3 juin 2010

Le métro

Lundi. 8 h 30 du matin. Station Pigalle.
Comme chaque jour, dès la descente des premiers escaliers vers les quais du métro, avant même de franchir le tourniquet, signal de la ligne de départ de votre journée, une petite guerre se déclenche. Chaque combattant, convaincu d'être plus pressé que le voisin d'à côté.

Dans le métro, ce qui m'impressionne chaque jour, c'est la capacité physique d'un wagon. Il y a toujours de la place. Quand le métro semble plein à craquer et qu'enfin on se dit qu'il n'est plus possible que des gens entrent, il est certain qu'à la prochaine station, il y en a encore six qui, par je ne sais quelle manoeuvre de contorsion, se trouvent une place. Même s'il n'y a pas la quantité d'oxygène nécessaire pour tous, ce n'est pas grave, ce n'est que pour quelques stations après tout. Un truc, couramment utilisé, consiste à rester à l'extérieur du wagon jusqu'à se que l'alarme de la fermeture des portes retentisse. À ce moment précis, il suffit de sauter dans le wagon. Même s'il n'y a que la moitié de votre corps qui se trouve à l’intérieur, votre impact sur les gens ainsi que la pression des portes sur vous fourniront l'espace nécessaire pour que tout le monde entre. Ainsi, bien compressés, les gens n'auront même pas besoin de se trouver un point d'appui; on devient en quelque sorte, un point d'appui humain. N'est-ce pas merveilleux?

Dans cette autoroute gérée par un système où les gens se fraient un chemin de façon apparemment instinctive, on repère assez rapidement le novice; le non parisien. Même s'il n'arbore pas une carte de métro dépliée comme s'il allait à tout moment bâtir un chapiteau, ou encore qu'il ne revête pas un pull avec un imprimé de la tour Effeil version miniature, on le reconnaît de loin par ses caractéristiques flagrantes: il sourit, fait preuve de politesse et laisse passer les gens devant lui. S’il ne s'adapte pas assez rapidement, il ne survivra pas. S'il y a une chose que les gens d'ici savent, c'est que dans le métro, c'est chacun pour soi. Il faut être extrêmement vigilant et ne pas se laisser distraire par quoi que ce soit. Chaque minute compte, un instant de trop à regarder une pub et hop, on se fait passer devant par le premier venu. Résultat, on se prend quinze minutes de retard.
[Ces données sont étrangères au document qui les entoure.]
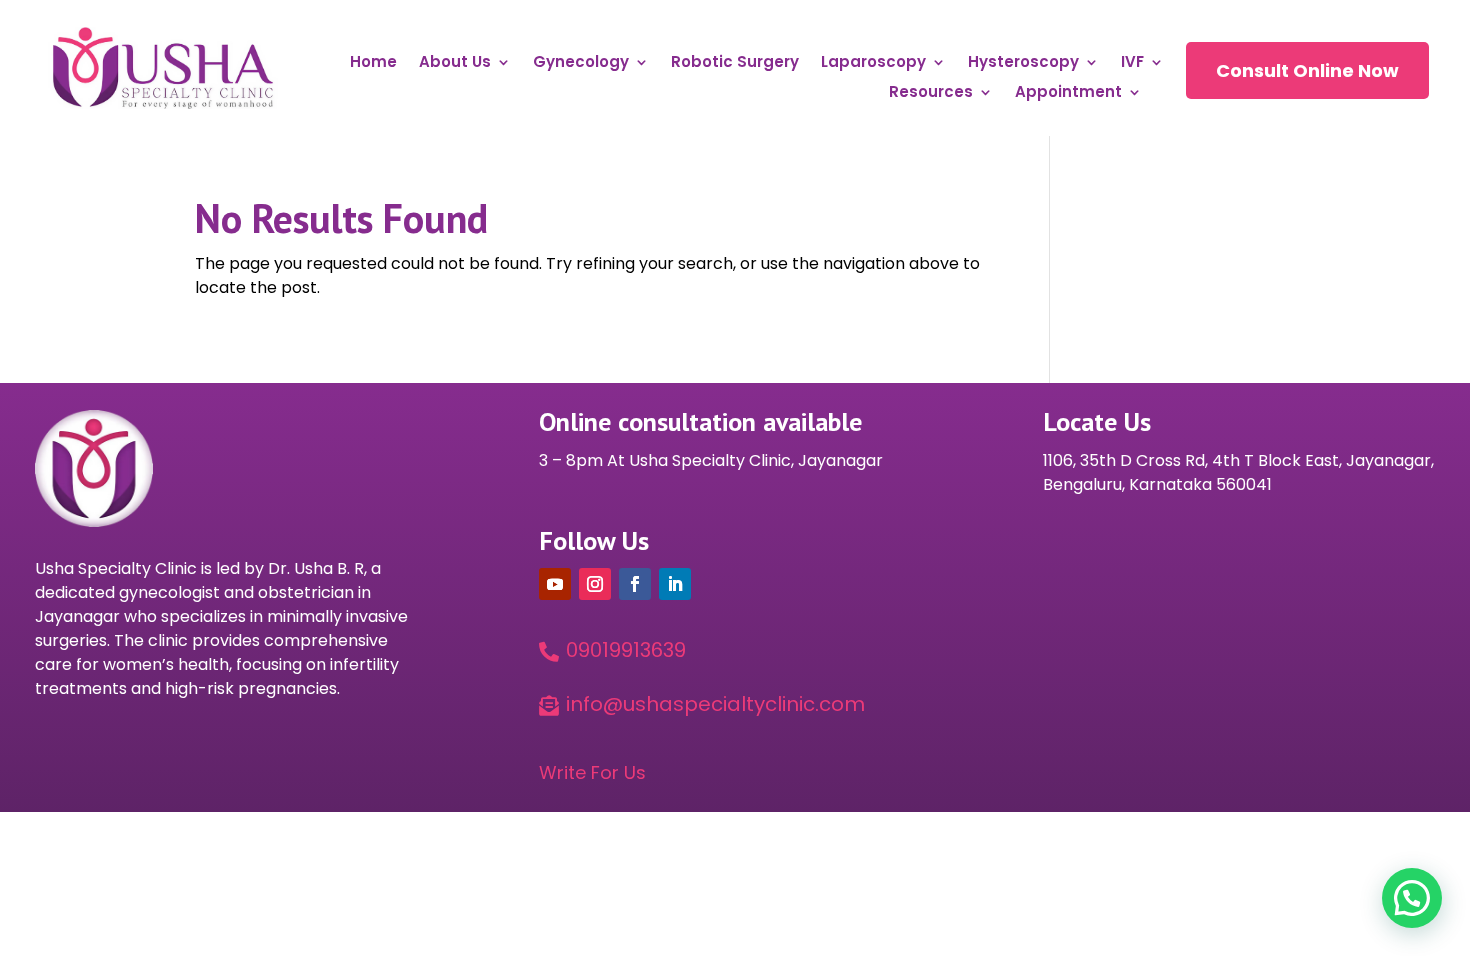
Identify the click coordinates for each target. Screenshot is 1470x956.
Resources (931, 93)
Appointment (1068, 93)
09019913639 (626, 650)
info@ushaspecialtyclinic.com (715, 704)
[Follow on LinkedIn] (675, 584)
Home (373, 63)
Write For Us (592, 772)
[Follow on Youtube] (555, 584)
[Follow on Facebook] (635, 584)
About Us (455, 63)
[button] (1412, 898)
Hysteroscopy (1023, 63)
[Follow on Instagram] (595, 584)
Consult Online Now (1307, 70)
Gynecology (581, 63)
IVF (1132, 63)
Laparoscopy (873, 63)
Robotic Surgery (735, 63)
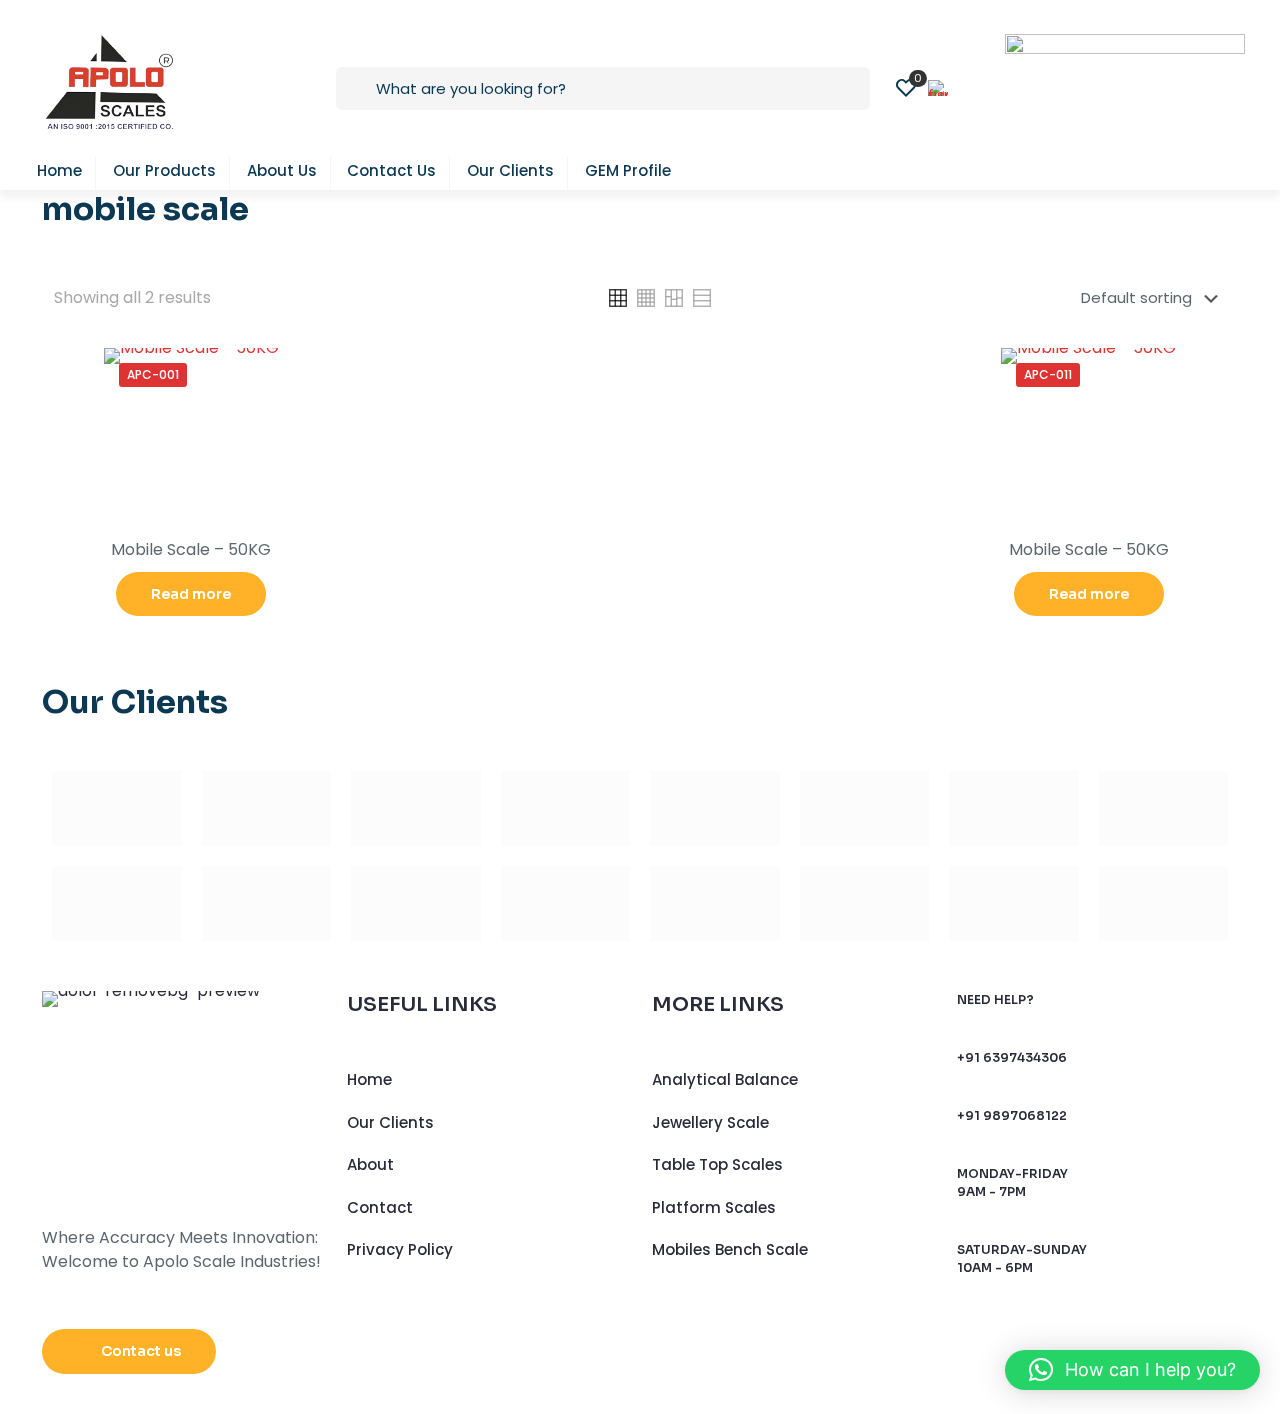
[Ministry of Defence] (865, 903)
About (370, 1164)
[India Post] (566, 903)
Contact (380, 1207)
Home (369, 1079)
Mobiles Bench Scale (730, 1249)
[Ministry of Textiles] (1164, 903)
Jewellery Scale (710, 1122)
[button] (1132, 1370)
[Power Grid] (416, 903)
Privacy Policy (400, 1249)
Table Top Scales (717, 1164)
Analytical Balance (725, 1079)
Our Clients (390, 1122)
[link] (618, 298)
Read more (191, 594)
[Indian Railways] (715, 903)
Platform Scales (714, 1207)
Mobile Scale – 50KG (191, 549)
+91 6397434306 (1012, 1057)
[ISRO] (1014, 903)
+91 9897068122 (1012, 1115)
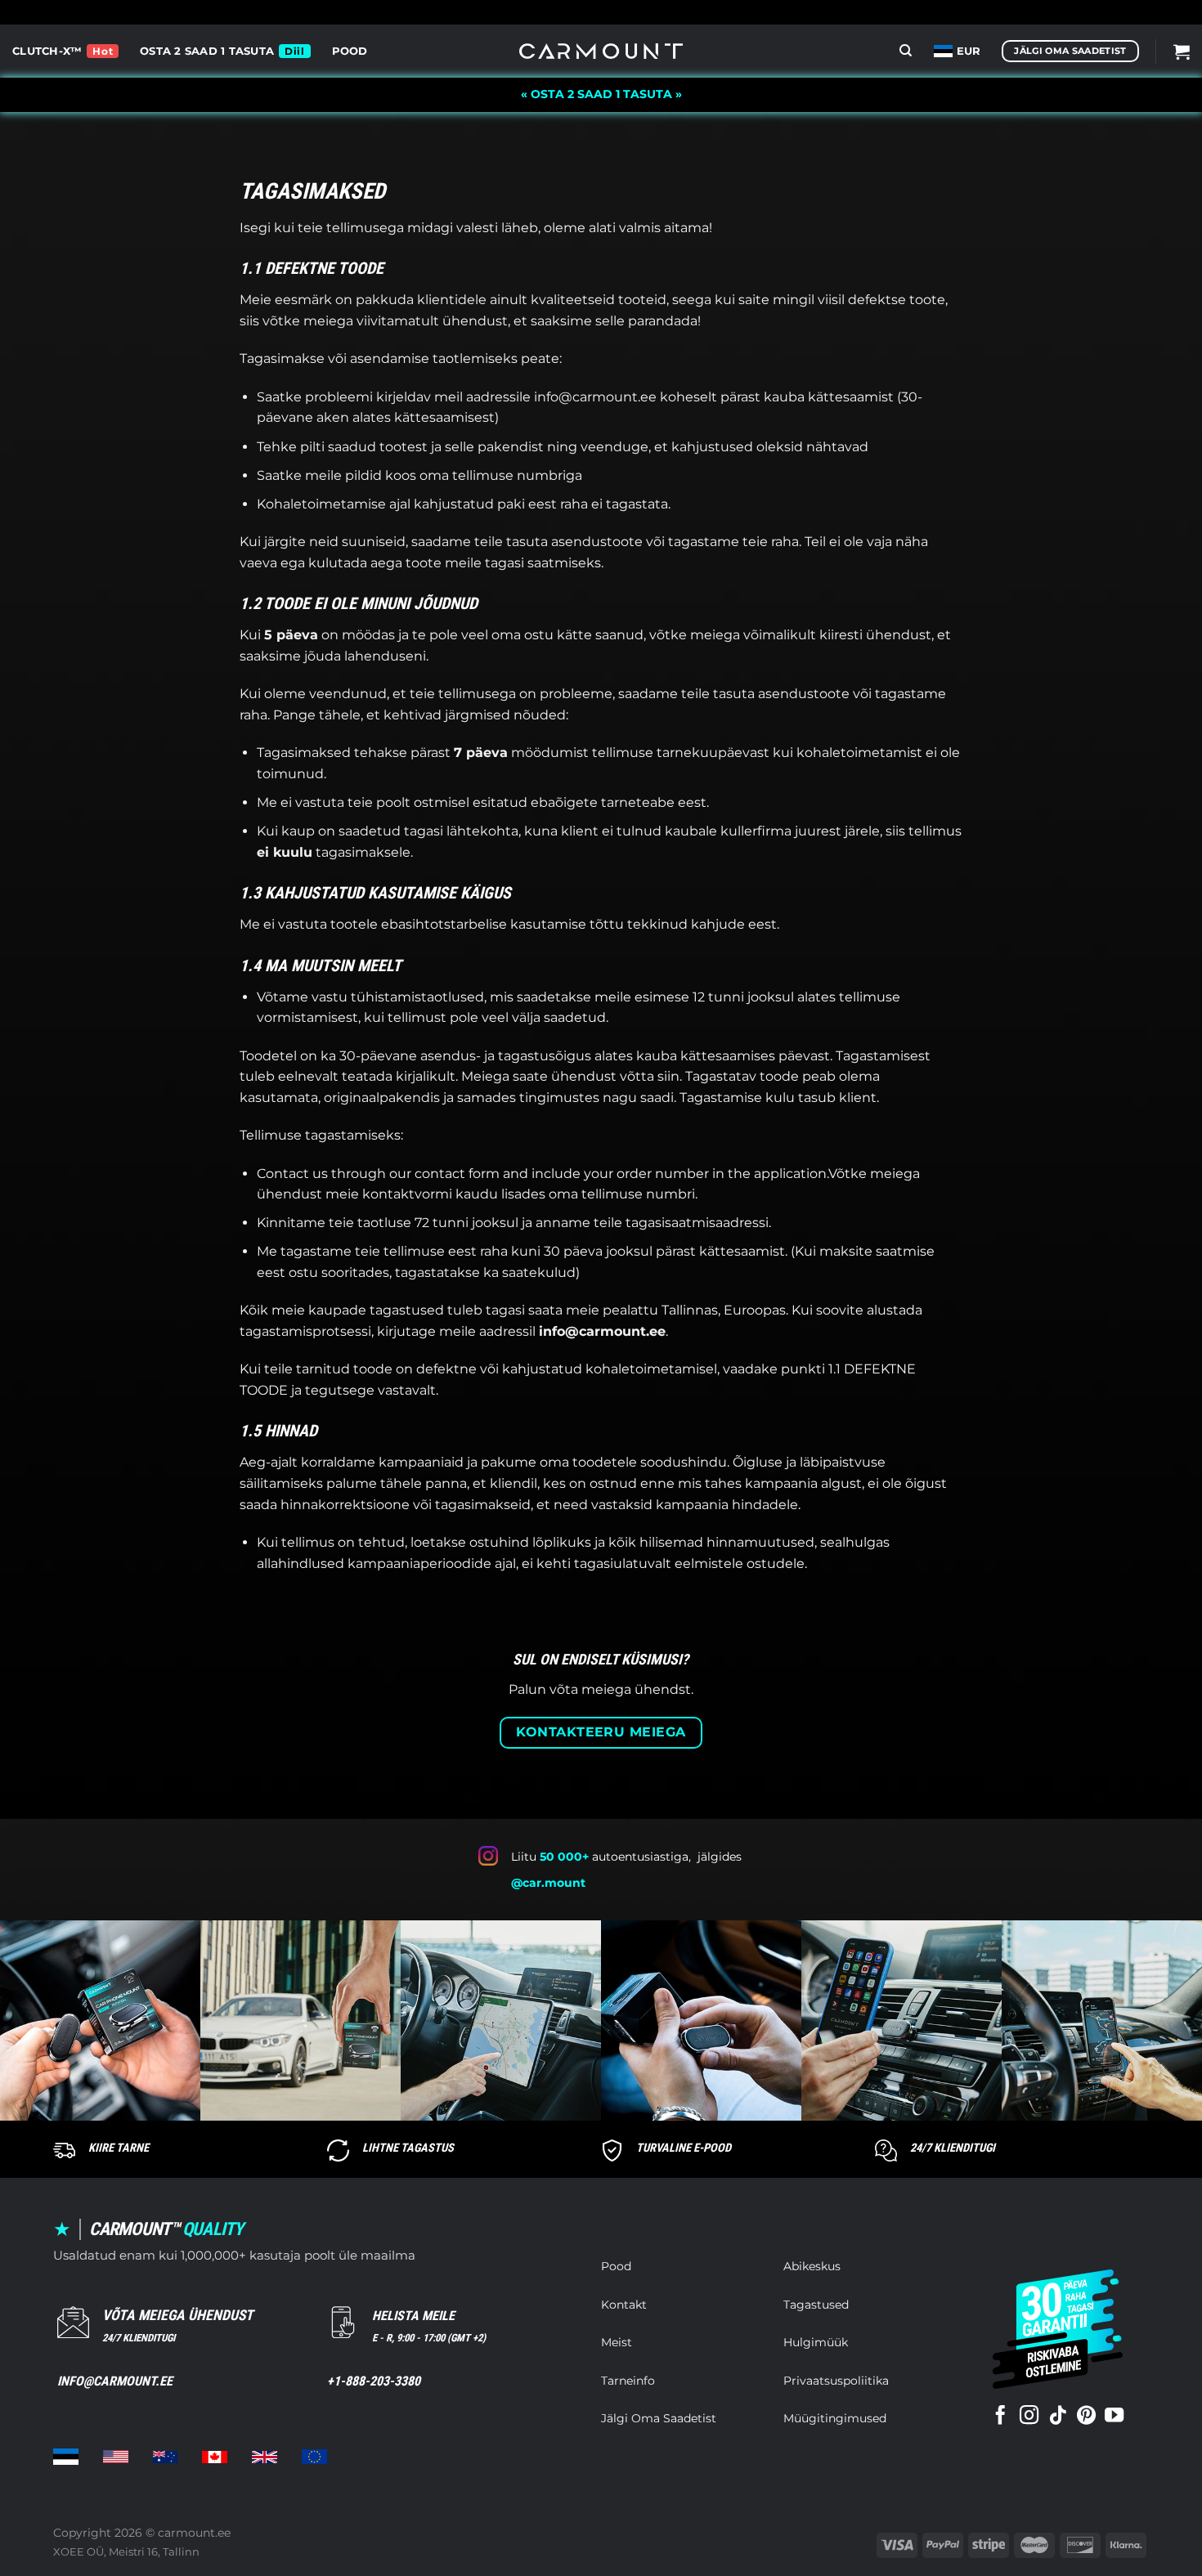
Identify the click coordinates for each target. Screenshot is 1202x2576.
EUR (969, 51)
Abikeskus (812, 2266)
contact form (457, 1173)
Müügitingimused (834, 2418)
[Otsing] (905, 50)
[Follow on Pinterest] (1086, 2416)
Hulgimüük (815, 2342)
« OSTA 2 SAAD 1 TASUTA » (601, 94)
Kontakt (624, 2304)
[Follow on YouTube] (1114, 2416)
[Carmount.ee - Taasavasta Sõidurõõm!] (601, 51)
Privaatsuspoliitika (836, 2380)
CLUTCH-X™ (47, 51)
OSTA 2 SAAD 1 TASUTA (207, 51)
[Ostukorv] (1181, 51)
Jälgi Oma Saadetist (658, 2418)
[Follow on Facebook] (1000, 2416)
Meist (616, 2342)
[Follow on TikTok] (1057, 2416)
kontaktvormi (407, 1194)
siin (668, 1076)
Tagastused (816, 2304)
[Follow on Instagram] (1029, 2416)
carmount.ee (194, 2532)
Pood (350, 51)
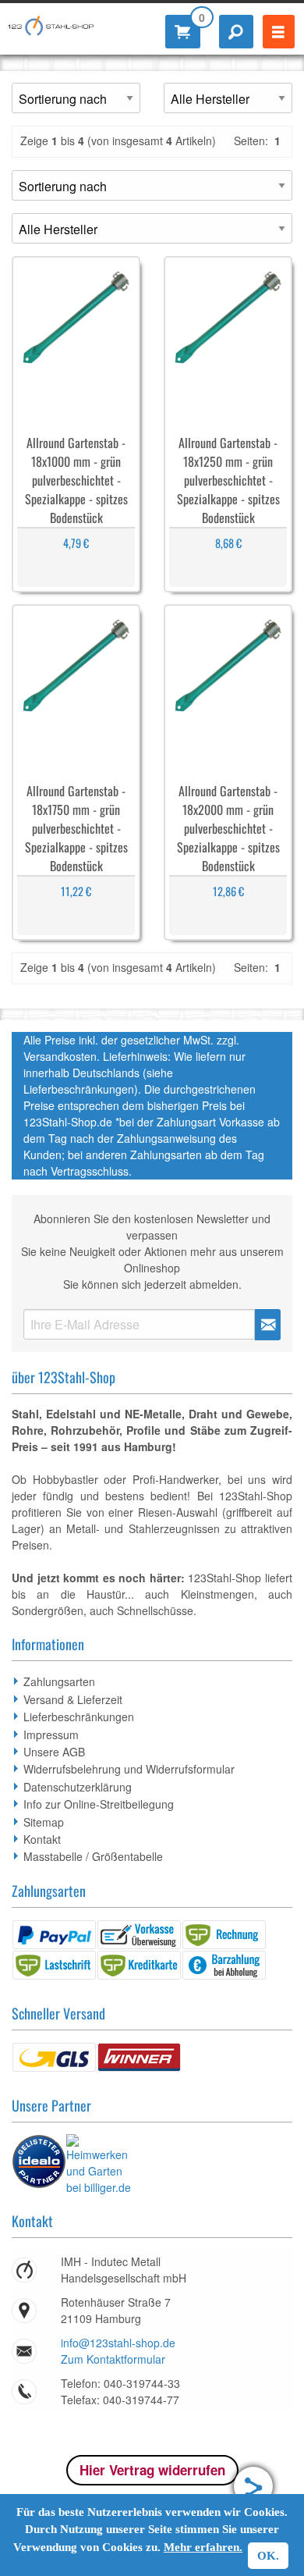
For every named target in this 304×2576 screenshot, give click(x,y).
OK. (268, 2555)
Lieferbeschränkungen (78, 1716)
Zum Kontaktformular (113, 2359)
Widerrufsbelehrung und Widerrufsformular (129, 1769)
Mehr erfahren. (203, 2547)
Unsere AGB (54, 1751)
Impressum (51, 1734)
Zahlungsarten (59, 1681)
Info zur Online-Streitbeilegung (98, 1804)
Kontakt (42, 1839)
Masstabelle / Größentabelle (93, 1856)
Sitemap (43, 1822)
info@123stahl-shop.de (118, 2342)
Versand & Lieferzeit (72, 1699)
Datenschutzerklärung (77, 1787)
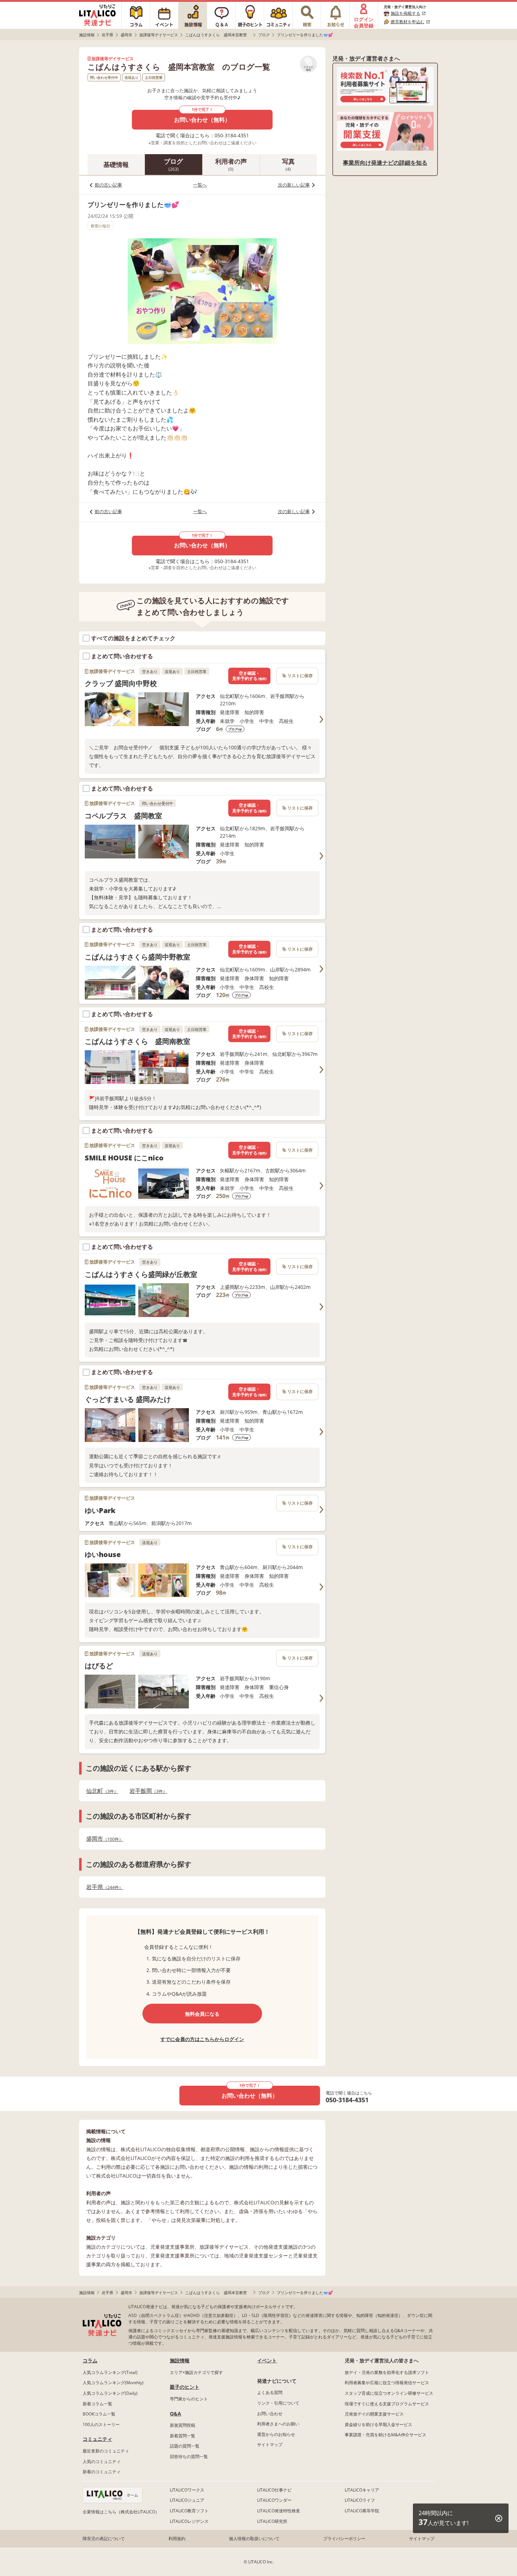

Pour remporter la bataille, il ne suffit pas d'être fort: il faut être rusé. C'est pourquoi il est important d'élaborer une bonne stratégie. C'est ici que l'on distingue un bon usager du métro, d'un mauvais. L'expert sait optimiser son itinéraire. Il sait que la notion de temps est primordiale: partir deux minutes plus tard ou plus tôt de la maison fait toute la différence; il se tient très près des rails; il apprécie même la sensation de son nez qui effleure les parois du métro lorsque celui-ci arrive. Ainsi, il est le premier à monter. Il sait que chaque ligne a ses particularités et c'est pourquoi, il ne laisse jamais au hasard le choix de son wagon. Il sait choisir entre un wagon de tête ou de queue, en fonction de la prochaine sortie, mais surtout, il sait choisir son wagon en fonction des gens qui s'y trouvent déjà. D'un rapide coup d'œil, il scrute les gens, wagon par wagon, et arrête son choix sur celui qui lui semble le meilleur compromis. Il évite les personnes à l'hygiène douteuse, les dames avec des enfants qui se mettront à gueuler après le premier passant qui effleure leur enfant et surtout, les musiciens du métro, question de ne pas entendre, pour la centième fois, «La bohème». Et tout cela, sans parler des pannes et des grèves.

Quand vous habitez à Paris, le métro est une grosse partie de votre quotidien. Même si vous l’avez intégré à votre routine, il ne faut jamais baisser la garde; un moment d'inattention et l’on se retrouve vite le nez pris directement sous le bras d'un ouvrier qui, clairement, a travaillé fort toute la journée. Et je vous le jure, on ne s’y fait prendre qu'une seule fois.